By Adair County Humane Society
July 11, 2013 12:01 a.m.



Do you ever watch them when they’re asleep? Sometimes their little noses start twitching. Then their ears move slightly. And then they might emit sounds -- sometimes it’s a muffled bark, other times it’s more of a yelp or a whine. After that their paws might start moving. Do you ever wonder what your pets dream about?

As a dog-walking volunteer at the shelter, I used to say that dogs benefitted from their time with us volunteers because they got a quality social interaction with a human, a little exercise, and something new to dream about. I love the idea that the homeless dogs and cats in the shelter can escape in their dreams to wide-open green meadows. Do they dream about running around to their hearts' content? Do they dream about sitting in the sun while their bellies are being rubbed?
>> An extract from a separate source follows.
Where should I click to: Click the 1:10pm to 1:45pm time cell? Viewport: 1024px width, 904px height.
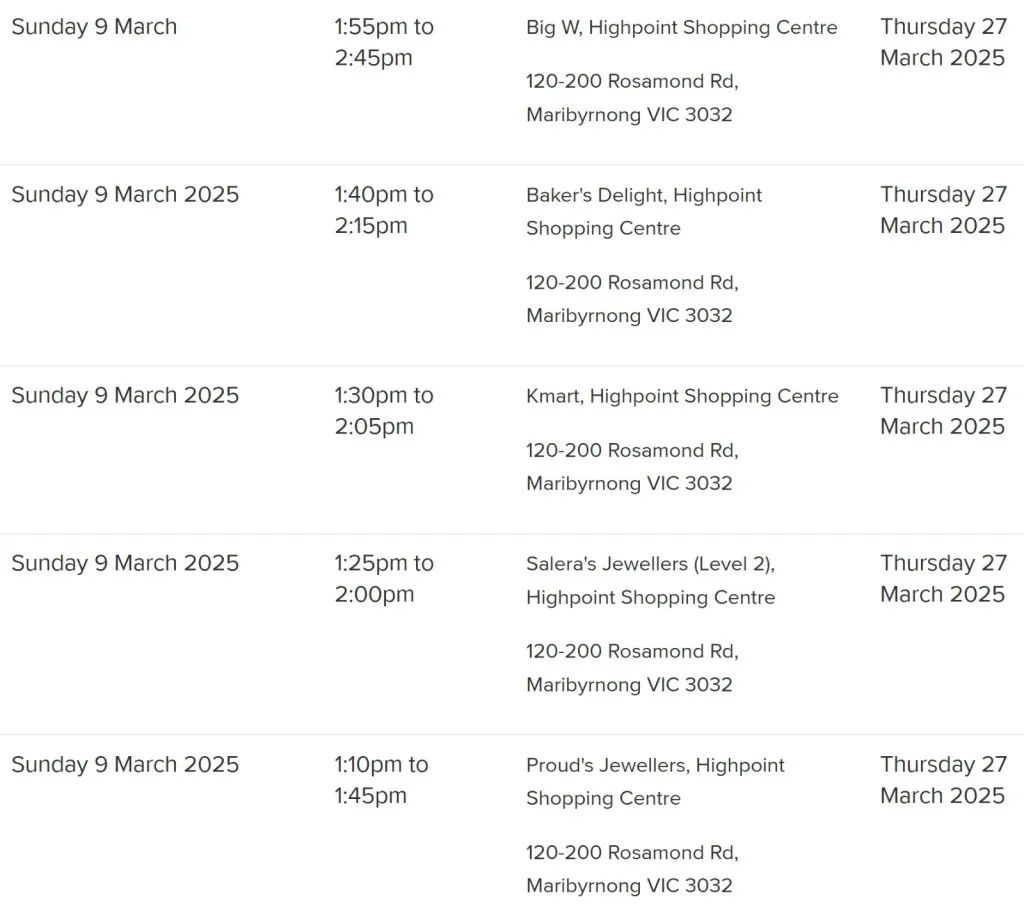pos(381,779)
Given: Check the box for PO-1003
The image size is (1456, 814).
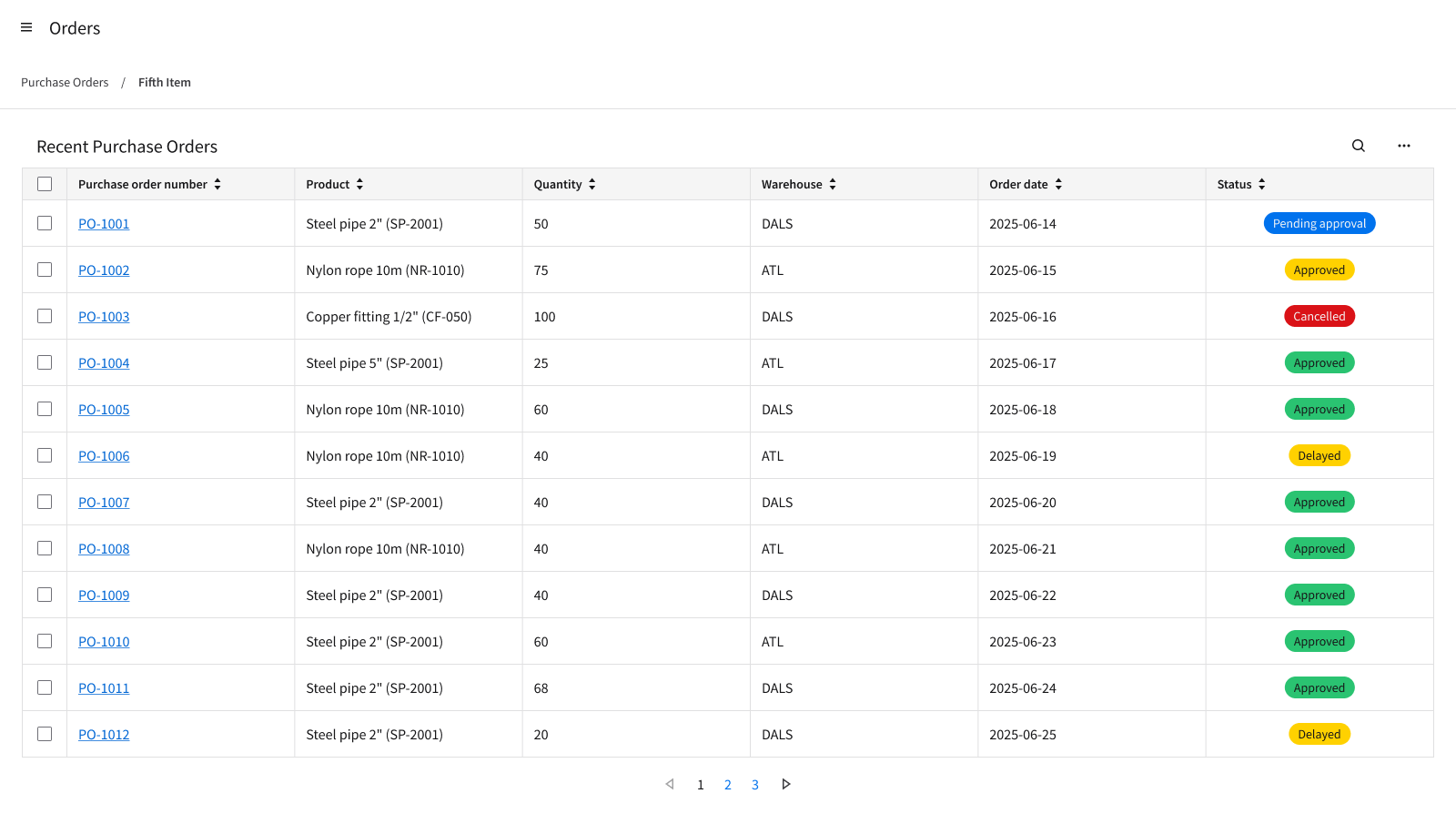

I enjoy watching and listening to our family dogs when they're asleep. The two terriers often have their eyes open. And that’s pretty freaky. You see their eyes darting back and forth in REM (rapid eye movement) sleep. But I wonder whether dog dreams are as visual as human dreams. Or are their dreams more focused on smell, taste, sound, and touch?

Kaldi, our brown lab mix, is the family’s noisiest dreamer. She has convinced me that dog dreams are a lot like people dreams -- a weird mix of the fleeting impressions from our daily lives. Some of her dreams are clearly good: her paws move so fast that she seems to be running effortlessly down a trail, hot on the trail of a rabbit or some other varmint. Some of her dreams seem more serious: just now she was barking in a scolding way and then pawing in the air at something. Was she digging a hole? Has she cornered that rabbit? Sometimes Kaldi cries in her sleep. I am tempted to wake her up and tell her it’s alright; she’s been safe with us since we adopted her nine years ago. Could she be remembering some conflict from her early life, when she was a young pup running loose and getting into trouble? They say that dogs don’t have long memories, but how far back can the subconscious, sleeping mind reach?

Dogs watch us all the time. They are familiar with all our habits, expressions, and inclinations. But how often do we really pay attention to our canine (or feline) best friends?